Problem to work on: In how many lines of the listing below does "dropdown" appear? Reply with the number only.

Provided data:
_____
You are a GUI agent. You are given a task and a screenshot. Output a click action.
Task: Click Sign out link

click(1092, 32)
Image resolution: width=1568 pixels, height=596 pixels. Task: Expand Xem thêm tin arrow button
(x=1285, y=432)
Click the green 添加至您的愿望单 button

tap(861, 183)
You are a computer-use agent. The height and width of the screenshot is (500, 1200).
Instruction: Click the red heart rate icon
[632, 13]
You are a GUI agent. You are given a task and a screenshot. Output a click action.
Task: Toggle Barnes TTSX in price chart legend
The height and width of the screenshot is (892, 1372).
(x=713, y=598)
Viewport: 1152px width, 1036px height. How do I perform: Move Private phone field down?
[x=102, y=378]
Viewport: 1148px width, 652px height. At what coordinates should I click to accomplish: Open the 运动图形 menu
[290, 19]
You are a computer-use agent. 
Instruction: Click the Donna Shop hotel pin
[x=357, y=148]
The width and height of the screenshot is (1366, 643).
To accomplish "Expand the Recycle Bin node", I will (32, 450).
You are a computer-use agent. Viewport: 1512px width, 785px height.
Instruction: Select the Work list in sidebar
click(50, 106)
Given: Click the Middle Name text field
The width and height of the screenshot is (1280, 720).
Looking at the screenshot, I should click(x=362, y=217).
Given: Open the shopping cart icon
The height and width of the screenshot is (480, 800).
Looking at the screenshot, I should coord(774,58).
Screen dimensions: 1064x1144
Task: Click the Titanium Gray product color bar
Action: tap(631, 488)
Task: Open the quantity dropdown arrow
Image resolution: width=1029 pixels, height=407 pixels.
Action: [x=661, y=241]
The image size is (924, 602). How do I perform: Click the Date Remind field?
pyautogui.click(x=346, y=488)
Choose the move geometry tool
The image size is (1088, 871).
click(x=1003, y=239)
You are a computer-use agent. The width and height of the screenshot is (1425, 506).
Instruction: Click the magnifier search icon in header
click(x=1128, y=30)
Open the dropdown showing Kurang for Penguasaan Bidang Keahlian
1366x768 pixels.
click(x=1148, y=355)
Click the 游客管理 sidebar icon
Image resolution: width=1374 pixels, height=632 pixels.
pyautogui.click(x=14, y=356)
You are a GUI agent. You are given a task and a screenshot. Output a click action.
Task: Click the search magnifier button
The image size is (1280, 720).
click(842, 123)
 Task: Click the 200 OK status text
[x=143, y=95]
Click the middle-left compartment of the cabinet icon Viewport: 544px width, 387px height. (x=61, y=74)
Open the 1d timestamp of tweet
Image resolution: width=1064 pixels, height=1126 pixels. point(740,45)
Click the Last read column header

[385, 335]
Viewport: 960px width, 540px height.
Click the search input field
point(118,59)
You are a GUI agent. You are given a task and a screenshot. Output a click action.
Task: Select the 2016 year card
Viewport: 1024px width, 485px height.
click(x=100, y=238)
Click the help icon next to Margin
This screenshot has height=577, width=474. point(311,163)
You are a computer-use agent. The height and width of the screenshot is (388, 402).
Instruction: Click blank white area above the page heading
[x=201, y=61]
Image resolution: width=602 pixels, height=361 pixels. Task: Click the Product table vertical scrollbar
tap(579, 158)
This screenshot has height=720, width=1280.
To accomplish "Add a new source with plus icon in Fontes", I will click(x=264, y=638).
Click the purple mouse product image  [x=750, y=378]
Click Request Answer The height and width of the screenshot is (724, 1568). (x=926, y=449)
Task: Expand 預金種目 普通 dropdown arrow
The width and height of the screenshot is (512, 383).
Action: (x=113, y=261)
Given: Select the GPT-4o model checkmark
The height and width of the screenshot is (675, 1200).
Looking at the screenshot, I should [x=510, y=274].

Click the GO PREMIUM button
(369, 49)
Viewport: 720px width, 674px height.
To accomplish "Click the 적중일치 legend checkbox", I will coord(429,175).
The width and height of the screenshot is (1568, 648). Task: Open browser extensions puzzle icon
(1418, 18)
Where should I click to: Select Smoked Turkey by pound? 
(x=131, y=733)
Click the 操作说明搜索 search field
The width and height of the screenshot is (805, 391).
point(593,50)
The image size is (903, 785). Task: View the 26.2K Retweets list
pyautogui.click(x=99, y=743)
_____
Exercise output: 3